### DATA PROVIDED ###

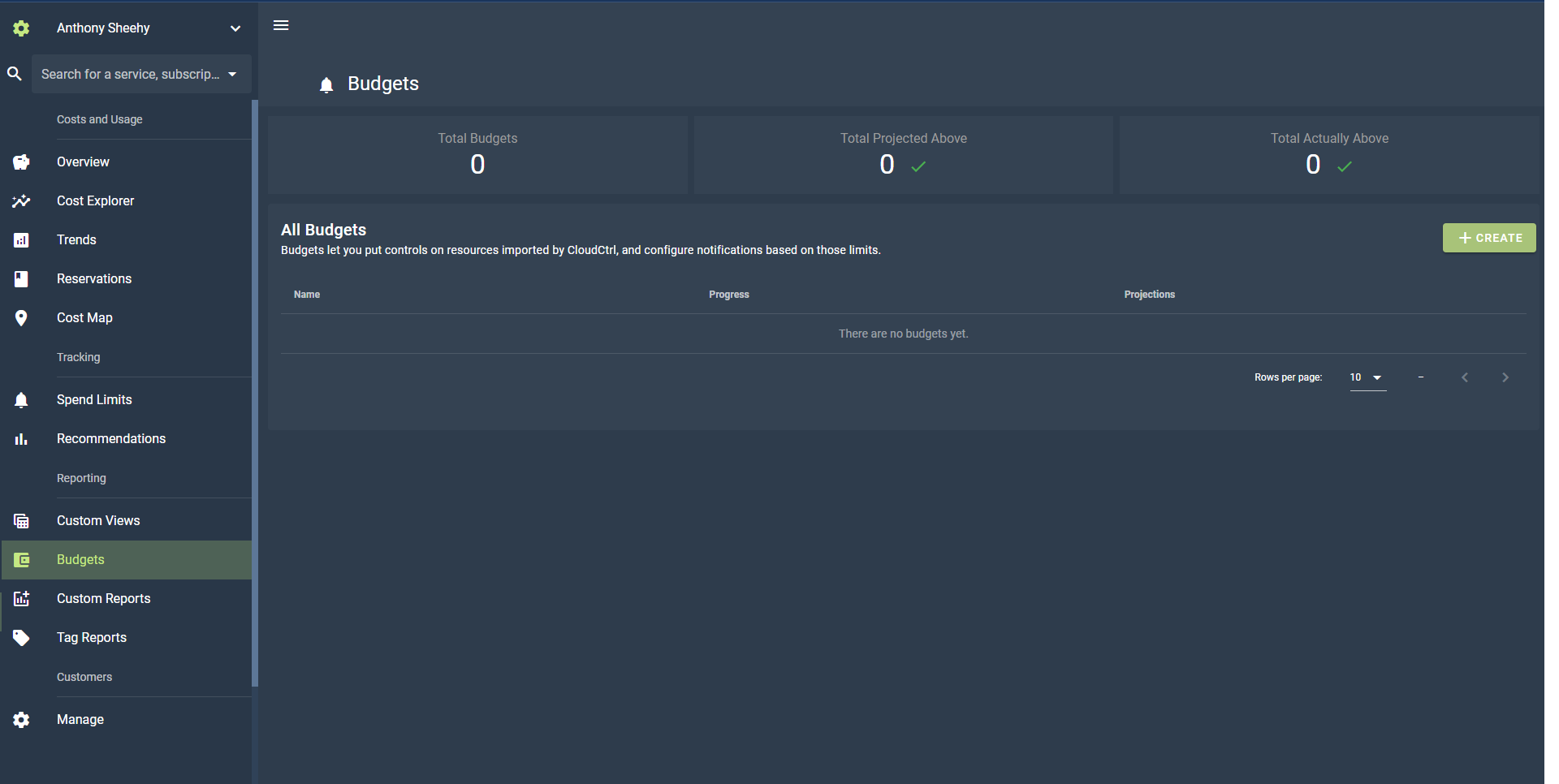1559x784 pixels.
Task: Create a new budget
Action: click(1488, 238)
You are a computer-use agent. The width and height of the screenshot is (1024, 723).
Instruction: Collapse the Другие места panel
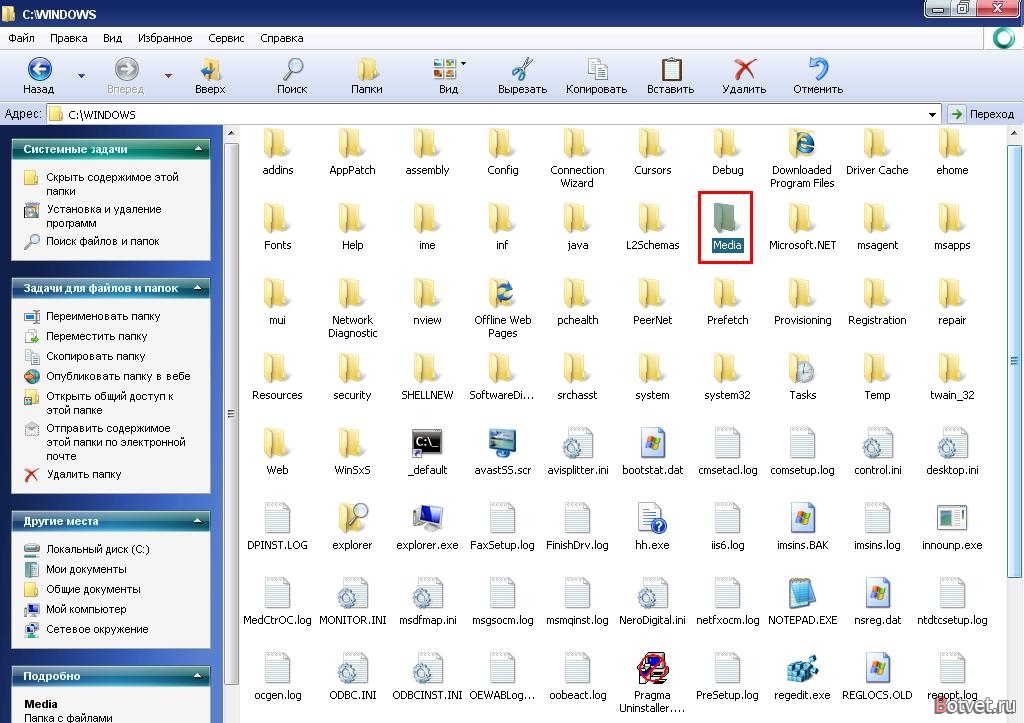pyautogui.click(x=199, y=521)
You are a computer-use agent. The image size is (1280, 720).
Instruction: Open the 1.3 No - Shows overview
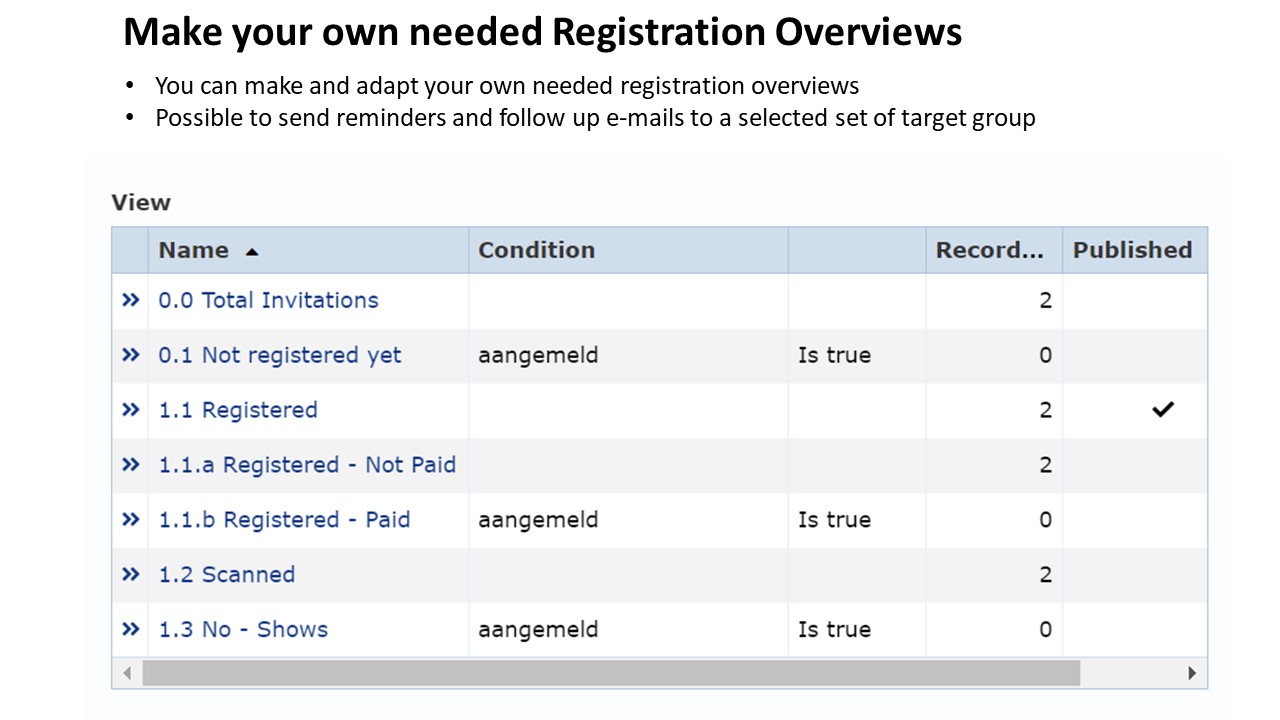point(245,629)
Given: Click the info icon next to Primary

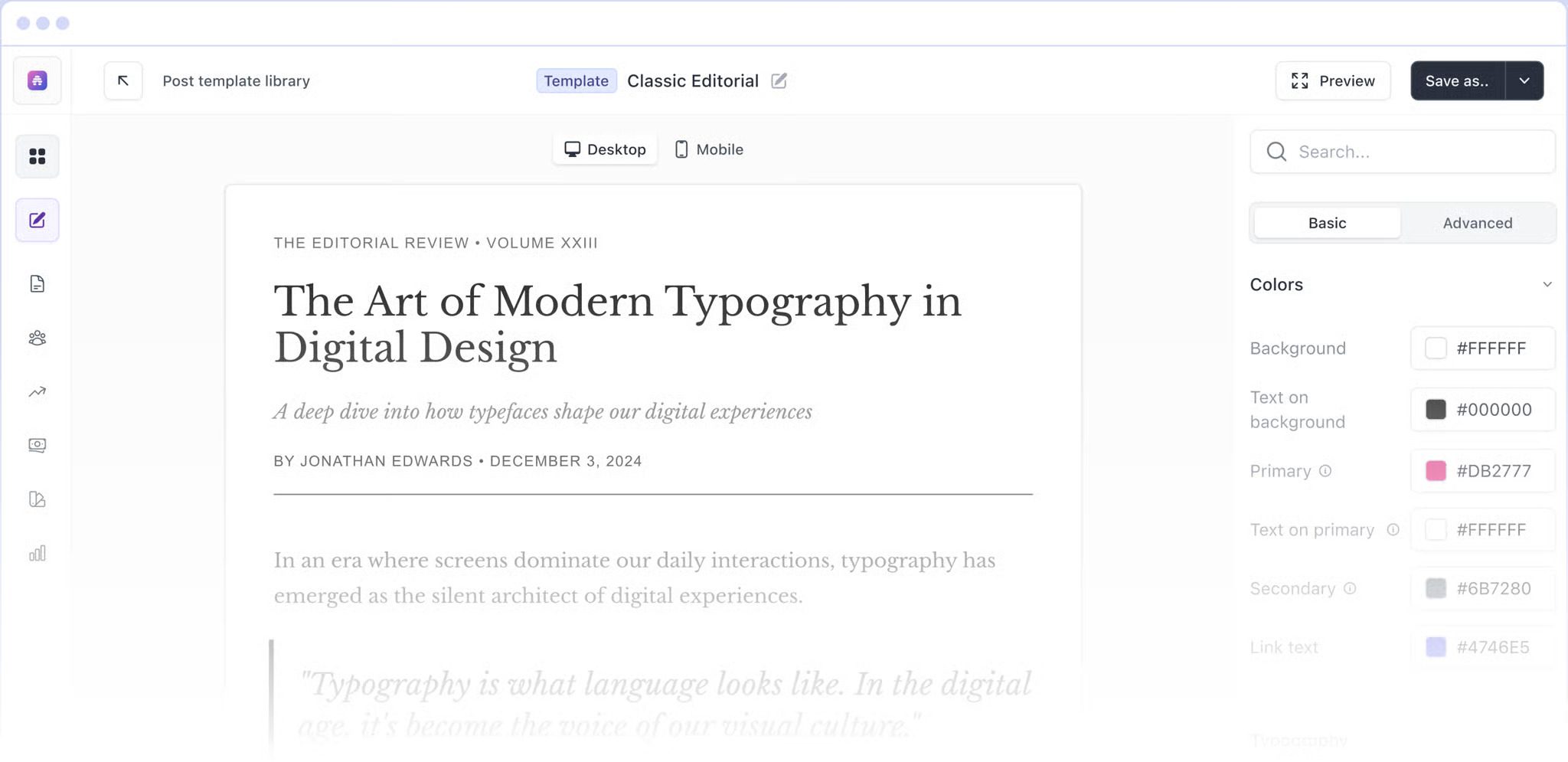Looking at the screenshot, I should pyautogui.click(x=1325, y=471).
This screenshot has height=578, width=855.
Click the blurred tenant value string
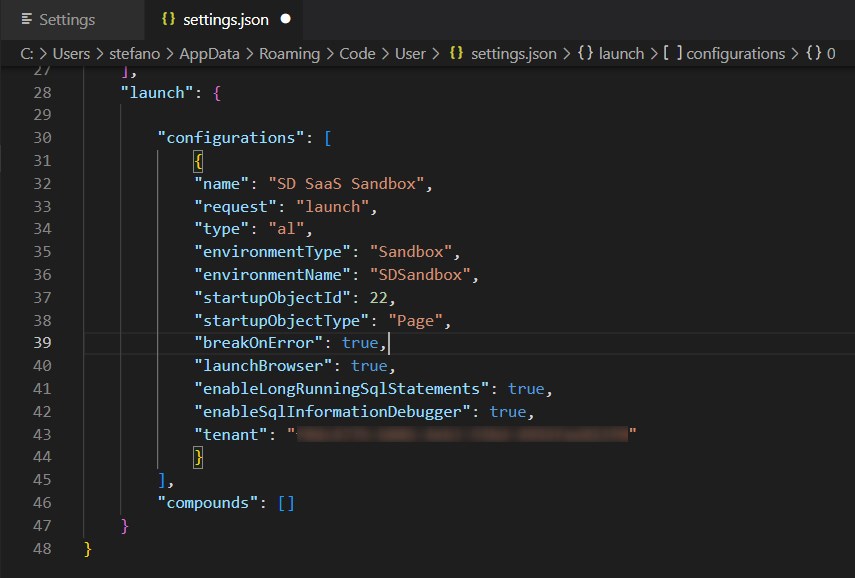[x=462, y=435]
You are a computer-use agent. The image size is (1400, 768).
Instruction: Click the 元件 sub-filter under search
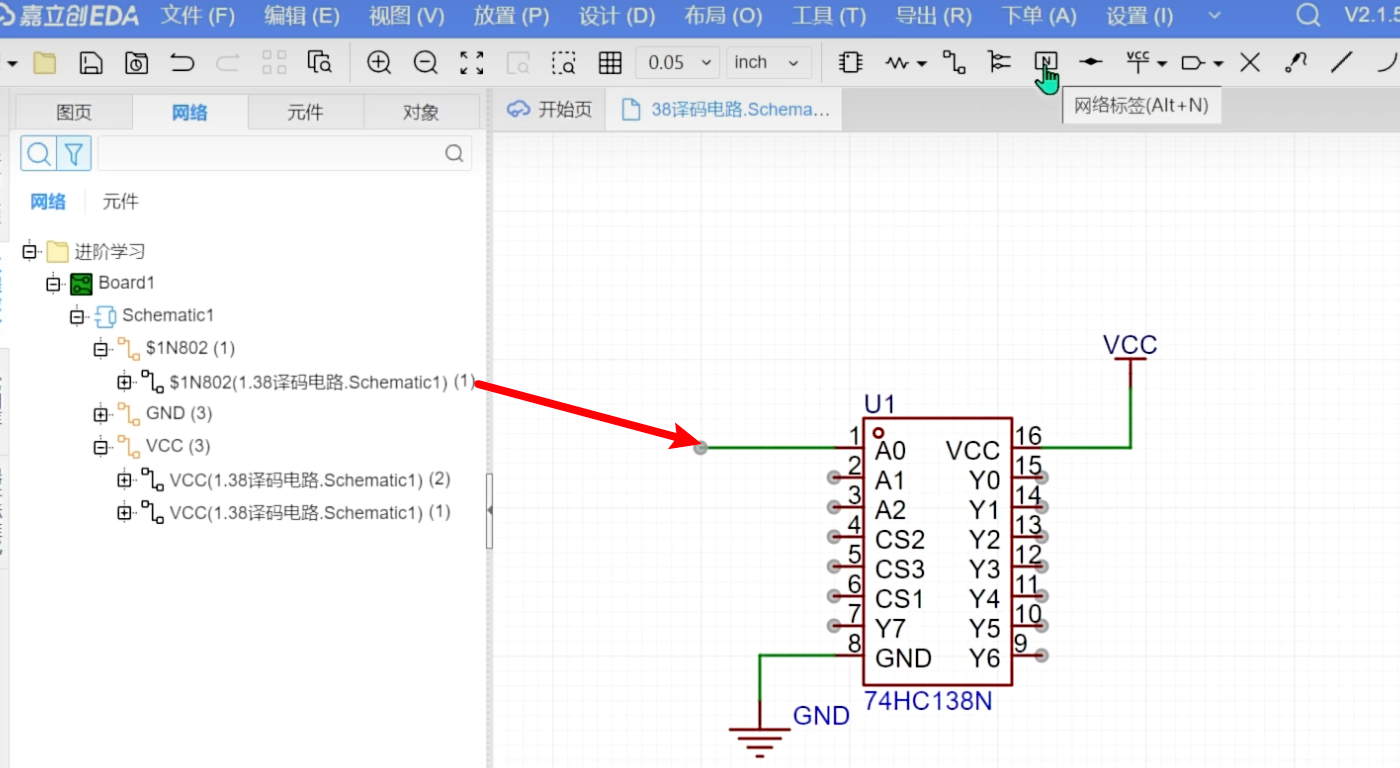click(x=120, y=202)
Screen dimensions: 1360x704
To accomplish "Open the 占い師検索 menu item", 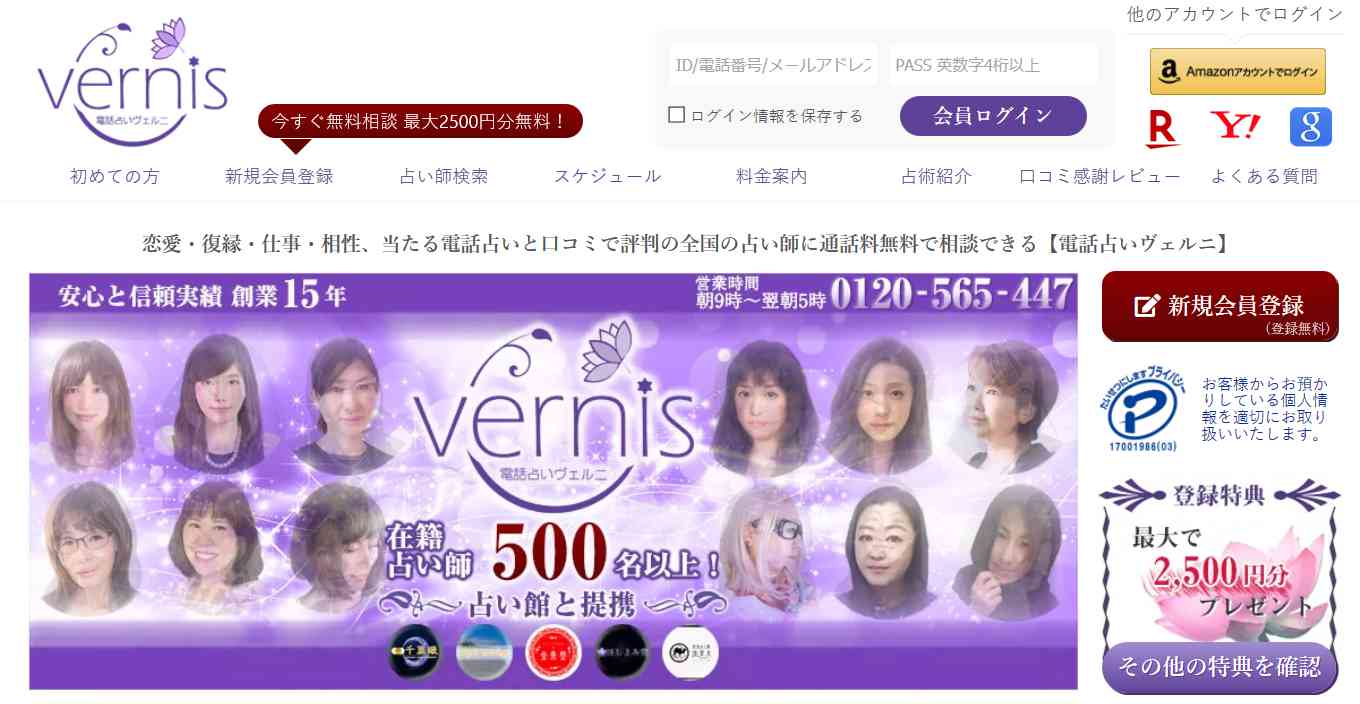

###

▶ WORK ORDER: Lines with the word "image": tally them across the material and give only the total.

▶ PROBLEM SOLUTION: 2